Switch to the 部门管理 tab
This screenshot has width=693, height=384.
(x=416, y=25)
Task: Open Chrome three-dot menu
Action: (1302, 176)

+===+

◆ **Requirement**
All records above must be set down exactly, please.

◆ **Task answer**
Switch to the 部门管理 tab
This screenshot has width=693, height=384.
(x=416, y=25)
Task: Open Chrome three-dot menu
Action: (1302, 176)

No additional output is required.